Your wireless controllers, switches, and access points need to be configured to use PacketFence for authentication.

In PacketFence:

  1. Go to Configuration β†’ Policies and Access Control β†’ Network Devices
  2. Add each network device with:
    • Device IP address
    • RADIUS shared secret (create strong, unique secrets)
    • Device type and model

Example: Ubiquiti Controller Setup

  1. Access controller web interface
  2. Go to Settings β†’ RADIUS
  3. Add RADIUS server:
    • Server: PacketFence IP address
    • Port: 1812 (authentication), 1813 (accounting)
    • Secret: Match what you configured in PacketFence
  4. Configure wireless networks:
    • Security: WPA Enterprise
    • RADIUS Profile: Select your configured profile

Screenshot Placeholder: [Network Device Configuration]

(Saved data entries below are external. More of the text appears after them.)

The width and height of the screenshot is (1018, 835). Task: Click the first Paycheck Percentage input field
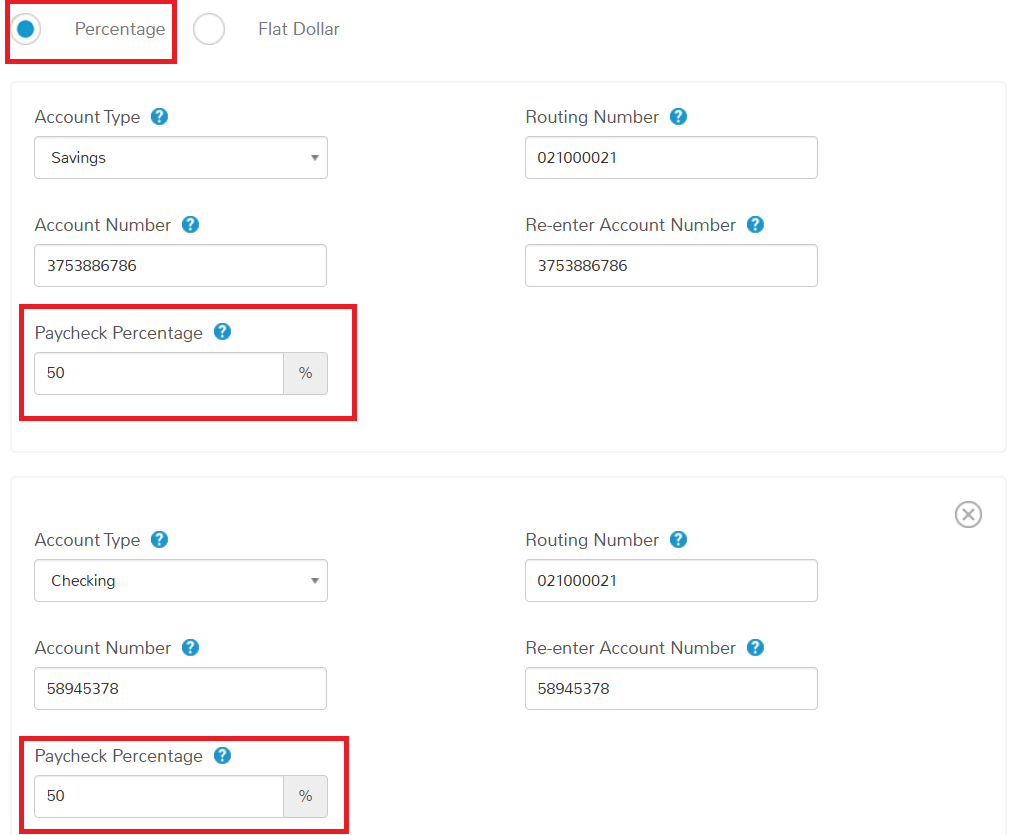click(x=159, y=374)

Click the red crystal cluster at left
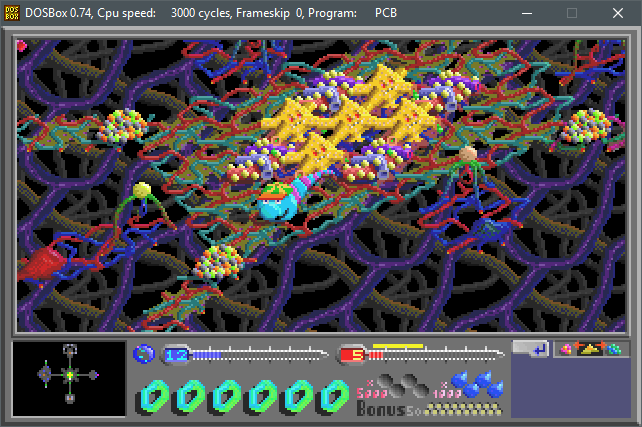pos(40,262)
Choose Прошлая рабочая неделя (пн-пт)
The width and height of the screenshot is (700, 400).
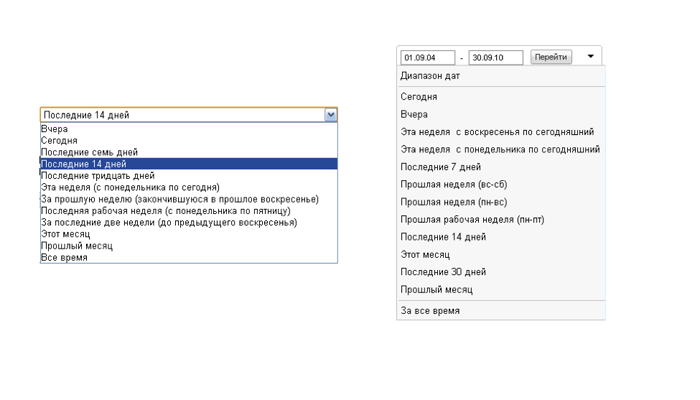(501, 220)
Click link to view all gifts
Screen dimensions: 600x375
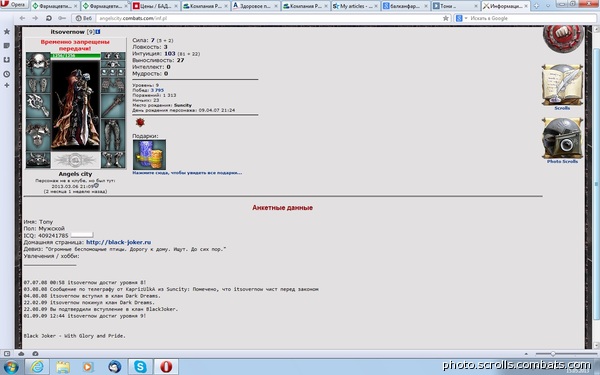187,173
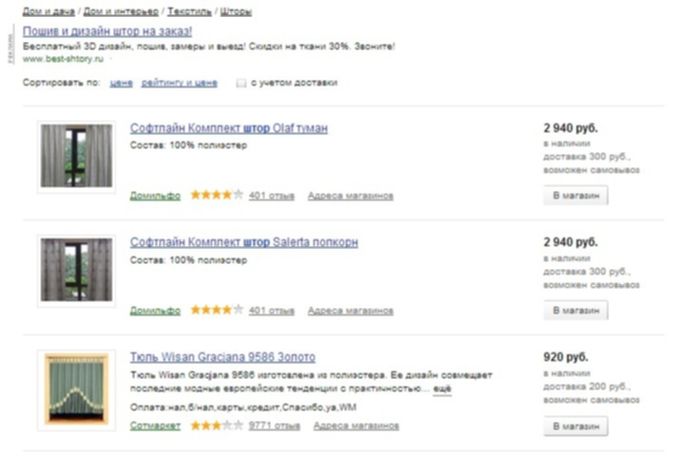Open the Salerta попкорн curtain thumbnail

point(76,270)
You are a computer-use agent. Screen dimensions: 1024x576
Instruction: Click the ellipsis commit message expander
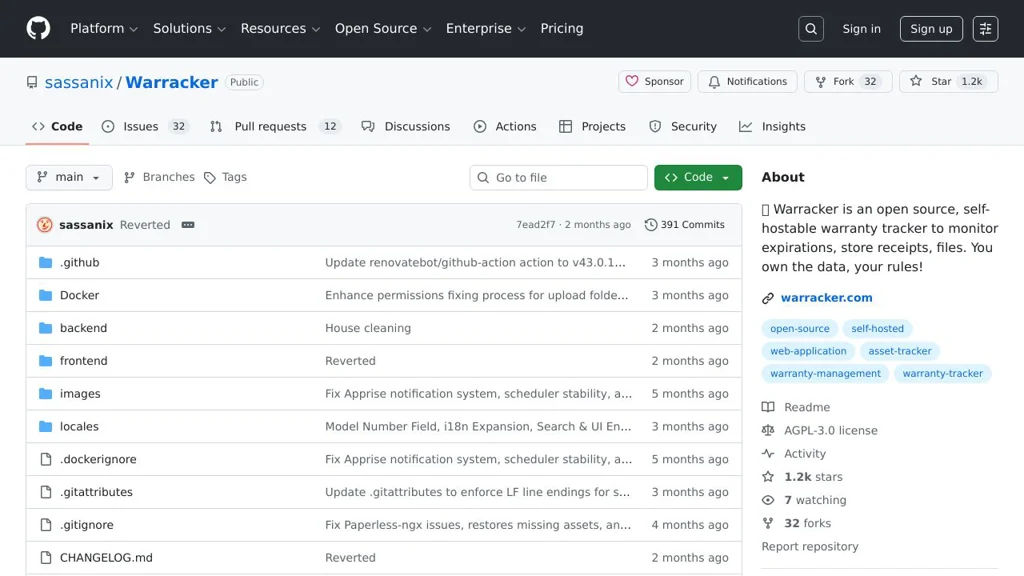click(x=188, y=225)
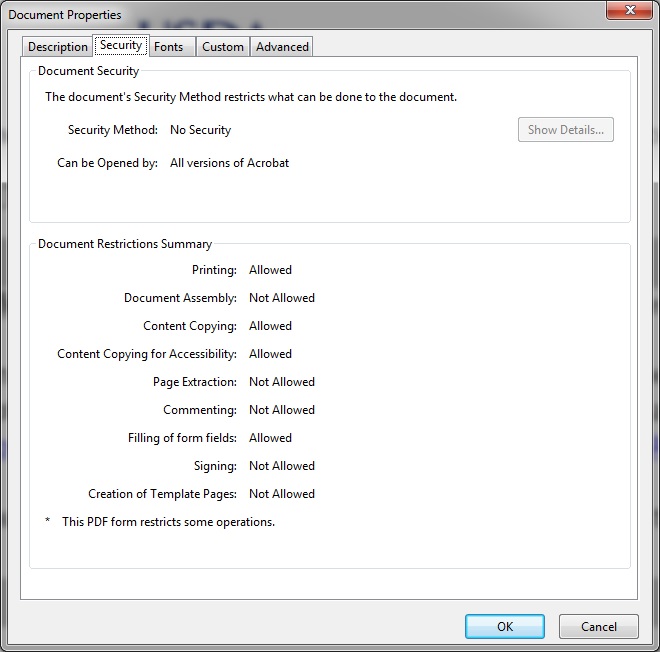
Task: Open the Advanced tab
Action: pos(282,47)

Testing and Troubleshooting​

Step 16: Verify Everything Works​

Testing Checklist:

  • Can devices get certificates automatically?
  • Do certificates install without user intervention?
  • Can devices connect to 802.1X networks successfully?
  • Are authentication logs showing successful connections?

Common Troubleshooting Steps:

  1. Check PacketFence Logs:
    • Location: Status β†’ System Logs
    • Look for authentication attempts and errors
  2. Verify Network Device Communication:
    • Test RADIUS connectivity between PacketFence and network devices
    • Confirm shared secrets match exactly
  3. Certificate Validation:
    • Ensure client devices have both root CA and user certificates
    • Check certificate expiration dates

Screenshot Placeholder: [Log Analysis Screen]

Maintenance and Best Practices​

Ongoing Tasks​

Weekly:

  • Review authentication logs for anomalies
  • Check certificate expiration warnings
  • Monitor system performance

Monthly:

  • Update network device shared secrets
  • Review and update security policies
  • Check for PacketFence software updates

Quarterly:

  • Audit user access and device compliance
  • Review certificate templates and validity periods
  • Test backup and recovery procedures

Security Best Practices​

  1. Regular Password Updates: Change all system passwords quarterly
  2. Certificate Monitoring: Set up alerts for expiring certificates
  3. Access Reviews: Regularly audit who has administrative access
  4. Backup Strategy: Maintain secure backups of all certificates and configurations
  5. Documentation: Keep all procedures and configurations documented and current

Quick Reference​

Key File Locations​

  • Root CA Certificate: ca.crt (distribute to all devices)
  • RADIUS Server Certificate: server.crt
  • RADIUS Server Key: server.key

Important URLs​

  • PacketFence Admin: https://your-server-ip:1443
  • SCEP Enrollment: http://your-app-proxy-url/scep/UserCert

Emergency Contacts​

  • PacketFence Support: [Your support contract information]
  • Network Team: [Internal team contact]
  • Security Team: [Internal security contact]

Getting Help​

When You Need Assistance:

  1. Check the Logs First: Most issues can be diagnosed from system logs
  2. Review This Guide: Many questions are answered in previous sections
  3. PacketFence Documentation: Visit official documentation for detailed technical information
  4. Community Support: Active community forums for peer assistance
  5. Professional Support: Consider professional services for complex deployments

Before Contacting Support:

  • Note exact error messages
  • Document steps that led to the issue
  • Have your system configuration details ready
  • Check system resource usage (CPU, memory, disk space)

This guide provides a comprehensive foundation for PacketFence deployment. Remember that network security is an ongoing process requiring regular attention and updates.